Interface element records
[Begin]

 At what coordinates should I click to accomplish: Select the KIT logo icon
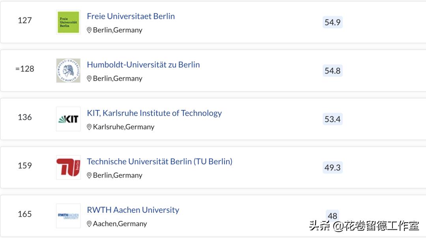[68, 119]
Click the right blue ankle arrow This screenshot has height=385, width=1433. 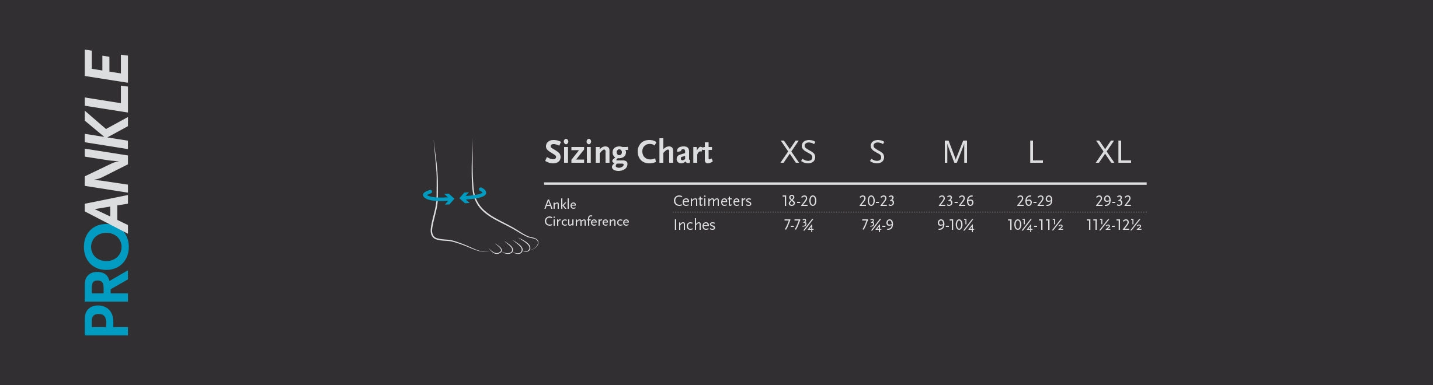pos(473,195)
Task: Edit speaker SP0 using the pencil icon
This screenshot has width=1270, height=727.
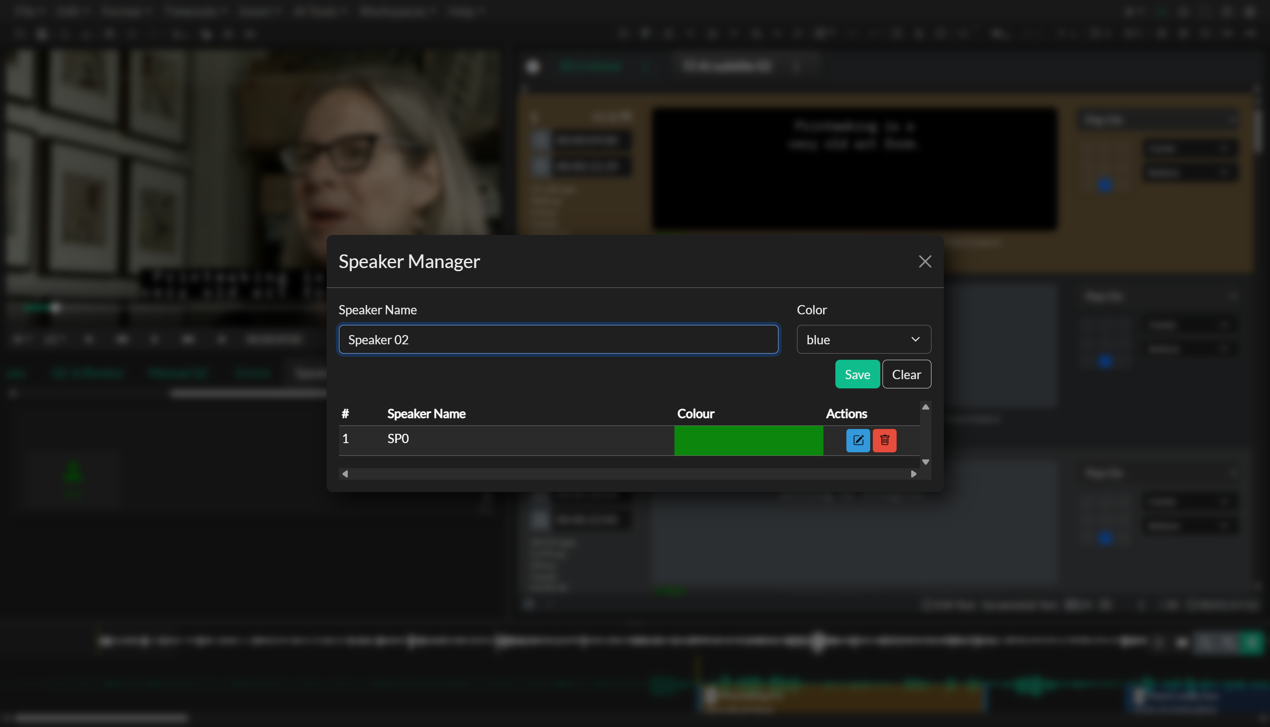Action: (x=858, y=440)

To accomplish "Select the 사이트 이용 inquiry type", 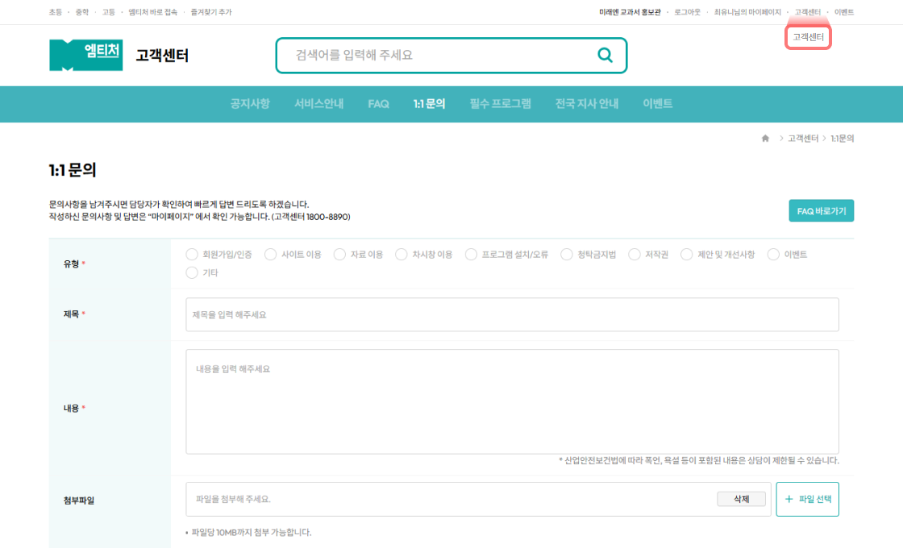I will [271, 255].
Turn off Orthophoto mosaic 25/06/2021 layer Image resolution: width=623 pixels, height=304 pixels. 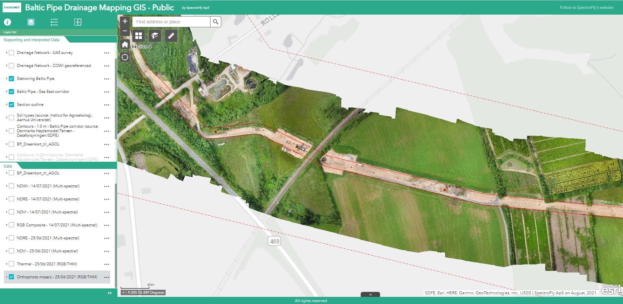point(11,277)
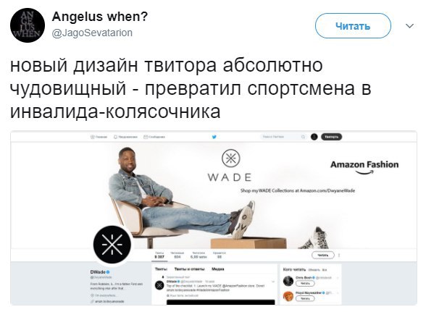The width and height of the screenshot is (426, 312).
Task: Click the large WADE profile logo avatar
Action: [x=112, y=245]
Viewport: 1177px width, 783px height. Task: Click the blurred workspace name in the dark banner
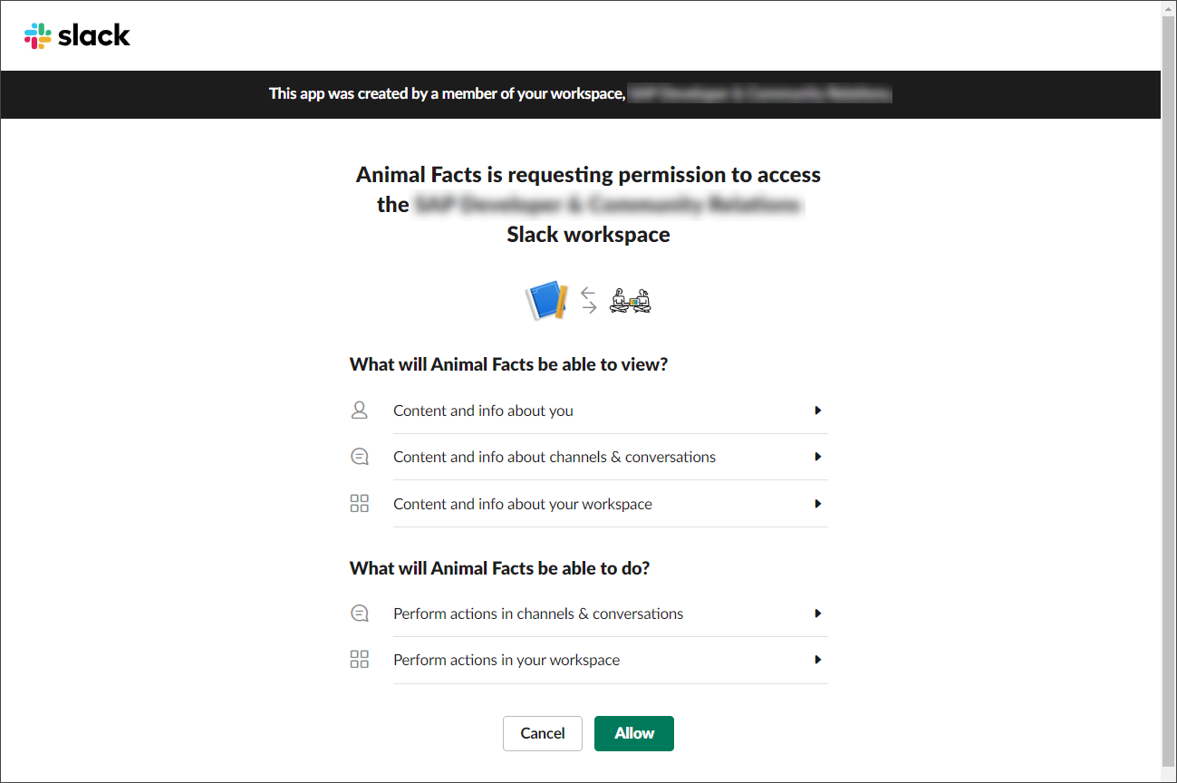pos(760,93)
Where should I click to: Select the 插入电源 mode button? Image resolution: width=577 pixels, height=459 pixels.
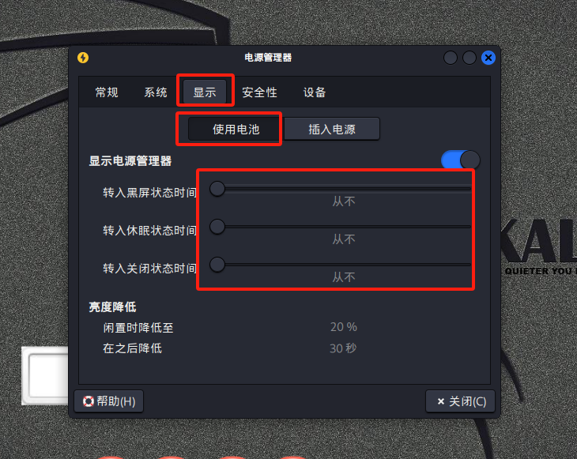coord(332,129)
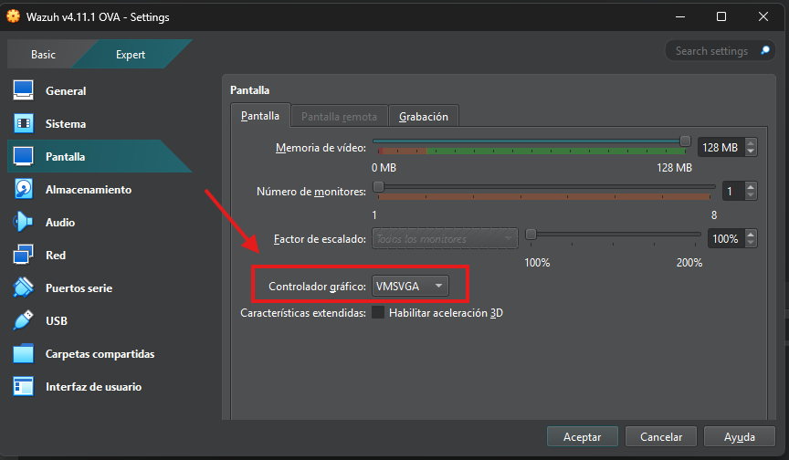Click the Cancelar button
Viewport: 789px width, 460px height.
pyautogui.click(x=660, y=437)
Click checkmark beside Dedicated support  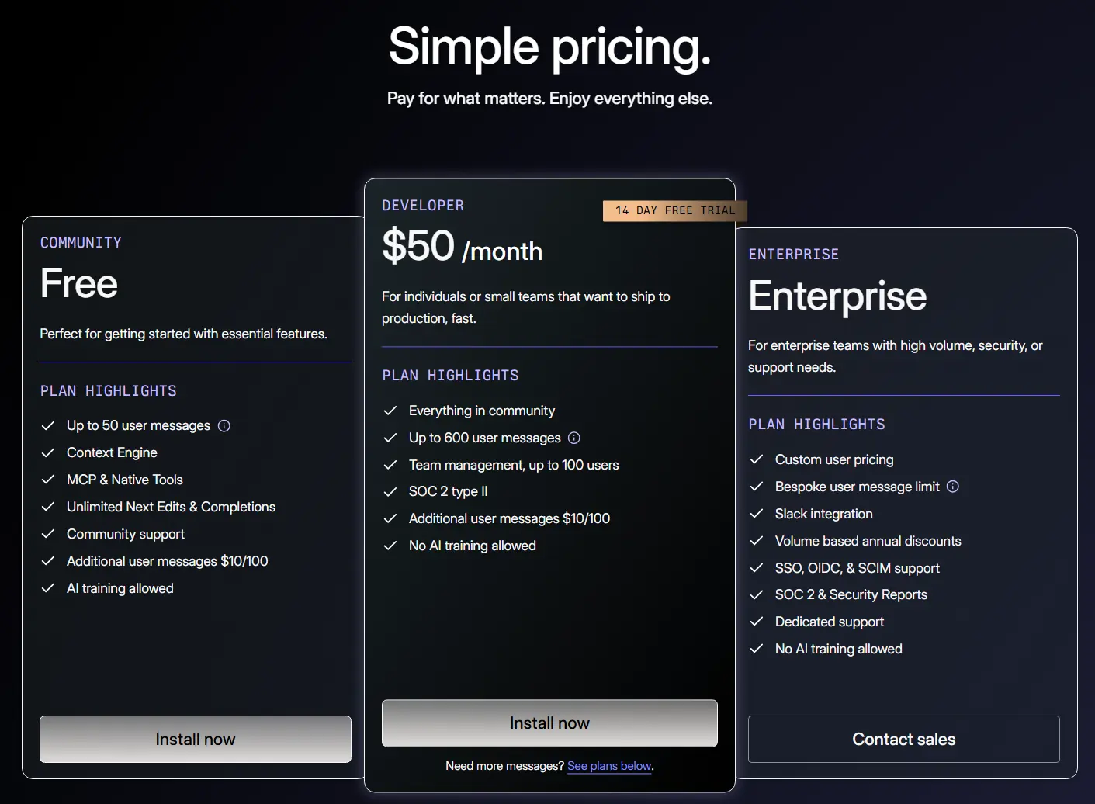click(x=757, y=622)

[End]

■ **GOAL OF THE EXERCISE**
Identify each line in the items that contains the word "Viewport", and copy every such line.

■ **RESULT FOR THIS TASK**
Viewport: 1177px width, 783px height. Task: Click the blurred workspace name in the dark banner
Viewport: 789px width, 460px height.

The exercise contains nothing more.